__Arbeitsauftrag A__: Übertrage die Zeilen der Einträge, von der Zeile mit „Click the -20 dB reference level label“ bis einschließlich zur letzten Zeile der Einträge, in eine Markdown-Tabelle mit den Spalten „Nr.“ und „Eintragszeile“, ohne Leerzeilen. Nimm die Bilder nicht in die Tabelle auf.

__Textauszug__:
"""
Sinnbild für Shunyata - ewigeweisheit.de

Shunyata: Alles ist Leerheit

In eigentlich allen philosophischen Schulen des Buddhismus ist die Idee einer eigentlichen Leerheit allen Seins von zentraler Bedeutung. Da gibt es kein den Dingen innewohnendes Dasein – weder in Bezug auf Körperliches, noch auf Geistiges.

Sowohl inneren, wie auch äußeren Erscheinungen fehlt damit jeder substanzielle Inhalt. Demgemäß aber stehen Inneres und Äußeres in direktem Zusammenhang miteinander und man könnte sagen, dass einen das zu der Erkenntnis führt, dass sich dabei auch alle Ebenen der Wahrnehmung auflösen müssen. Indem die Beziehung zwischen einem Gegenstand und seinem Zweck, von einem Menschen richtig erkannt wird, offenbart sich dem Beobachter dabei ein natürlicher, jedoch nicht-dualer Raum (das heißt also ein in sich einheitlicher Raum). Ein Mensch begönne da die wahre Natur des Geistes und der äußeren Erscheinungen zu erkennen. Ohne diese Erkenntnis aber, könnte das wahre Wesen der Dinge nicht verstanden werden – so die buddhistischen Weisen.

In gewisser Weise aber ist es gefährlich, den Hintergrund des hier Postulierten misszuverstehen. Denn wenn da von »Shunyata«, also einer Leerheit allen Seins die Rede ist, könnte das die eine oder der andere so auffassen, als handele es sich um einen Nihilismus, der ja dem Glauben an eine Sinnlosigkeit allen Daseins entspricht.

Existenz, bar jeder Individualität

In den Lehrreden des Buddha Siddhartha Gautama, wie wir sie im Pali-Kanon finden (der großen Sammlung buddhistischer Lehrreden), wird der Begriff der Leerheit an mehreren Stellen überliefert. In der ihm zugehörigen Schriftensammlung der Samyutta-Nikaya finden wir die Schilderung eines Dialogs, zwischen dem Buddha und einem seiner Schüler, Ananda:

Ananda: »Welt, Welt« sagt man, o Herr. Inwiefern aber, o Herr, sagt man »Welt«?

Buddha: Was da Dinge des Welkens sind, Ananda, das nennt man in der Ordnung des Edlen »Welt«. Was sind Dinge des Welkens, Ananda? Die sechs Innen- und Außengebiete, die sechs Arten des Bewusstseins, die sechs Berührungen, die achtzehn Gefühle. Was da Dinge des Welkens sind, das wird, Ananda, in der Ordnung der Edlen »Welt« genannt.
"""
__Gegebene Daten__:
"""
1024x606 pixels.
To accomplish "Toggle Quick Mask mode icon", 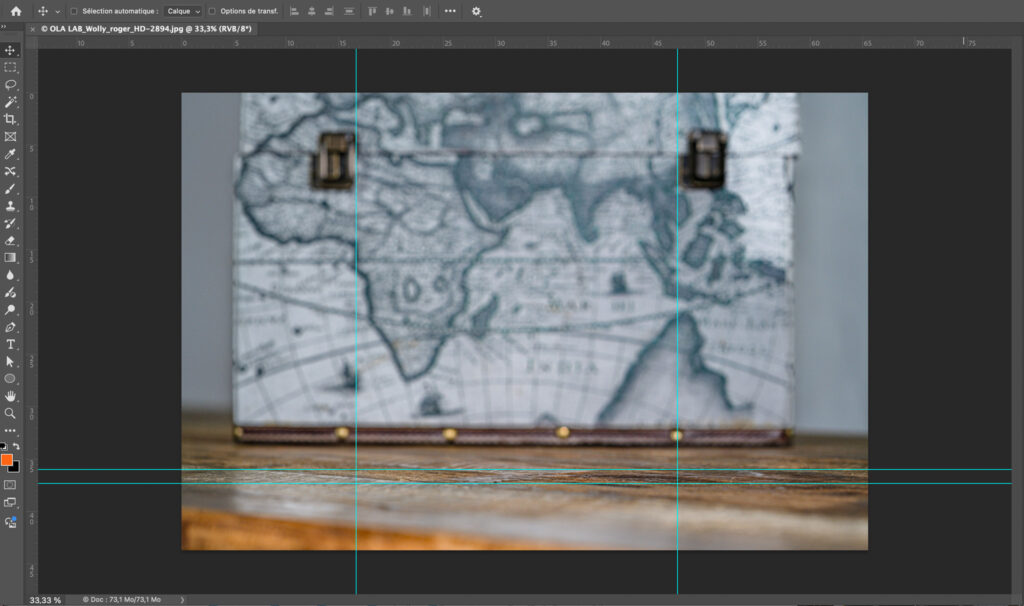I will (10, 485).
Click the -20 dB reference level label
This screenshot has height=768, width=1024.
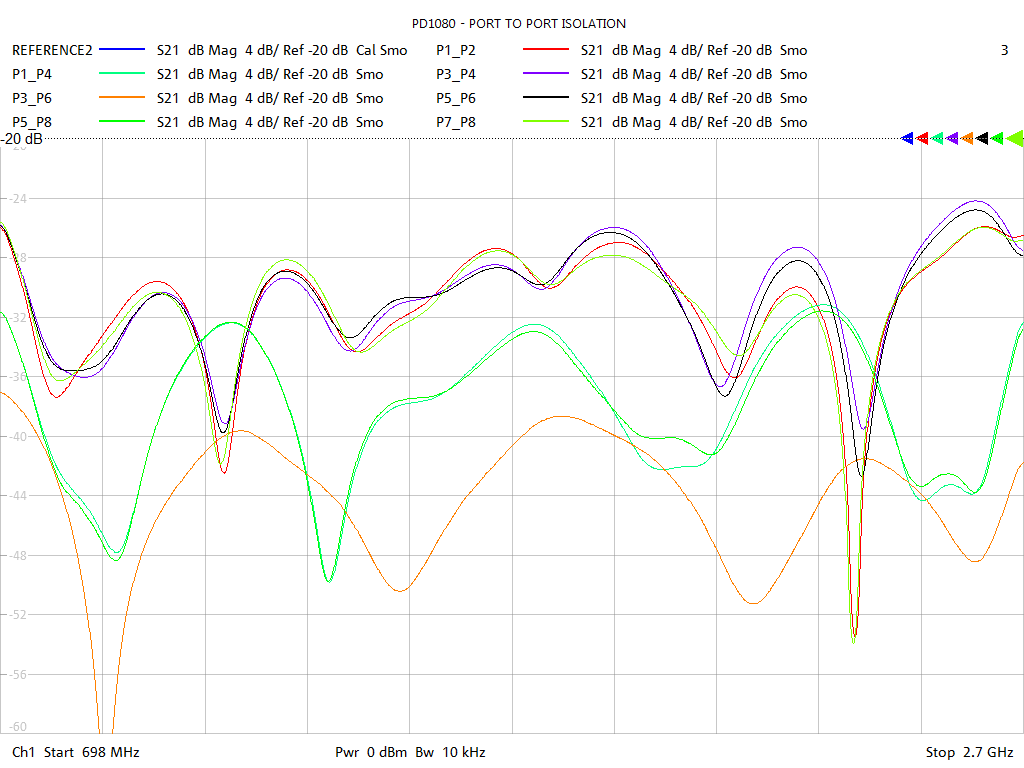point(20,140)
"""
__Arbeitsauftrag B__: Führe den Text über Shunyata im Anschluss an seinen letzten Satz fort.

__Musterlösung A__:
| Nr. | Eintragszeile |
|---|---|
| 1 | Click the -20 dB reference level label |
| 2 | This screenshot has height=768, width=1024. |
| 3 | point(20,140) |

__Musterlösung B__:
Ananda: »Leer, ist die Welt, leer ist die Welt«, o Herr, sagt man. Inwiefern aber wird gesagt, die Welt sei leer?

Buddha: Was da, Ananda, leer von Ich und zum Ich Gehörigen ist, zu dem, Ananda, wird gesagt: »Leer ist die Welt«. Was aber ist leer von Ich oder zum Ich Gehörigen? Die sechs Innen- und Außengebiete, die sechs Arten des Bewusstseins, die sechs Berührungen, die achtzehn Gefühle. Das ist leer von Ich und zum Ich Gehörigen.

– Samyutta Nikaya 35:85

Wenn in diesem Dialog zum einen die Rede ist vom Leersein, und andererseits vom Ich, so bezieht sich Letzteres auf eine entsprechende Ichlosigkeit. Das etwa wäre, aus praktischer Sicht, ein bereits aufgelöster Ego-Anteil im Bewusstsein eines Menschen. Hat der Buddhist dies verwirklicht, ist er keine individuelle Person mehr, sondern leer. Das bedeutet: Alles was ein Mensch ist, zu dem wurde er. Er ist entstanden durch Zusammensetzung, doch wird genau so auch wieder zerfallen.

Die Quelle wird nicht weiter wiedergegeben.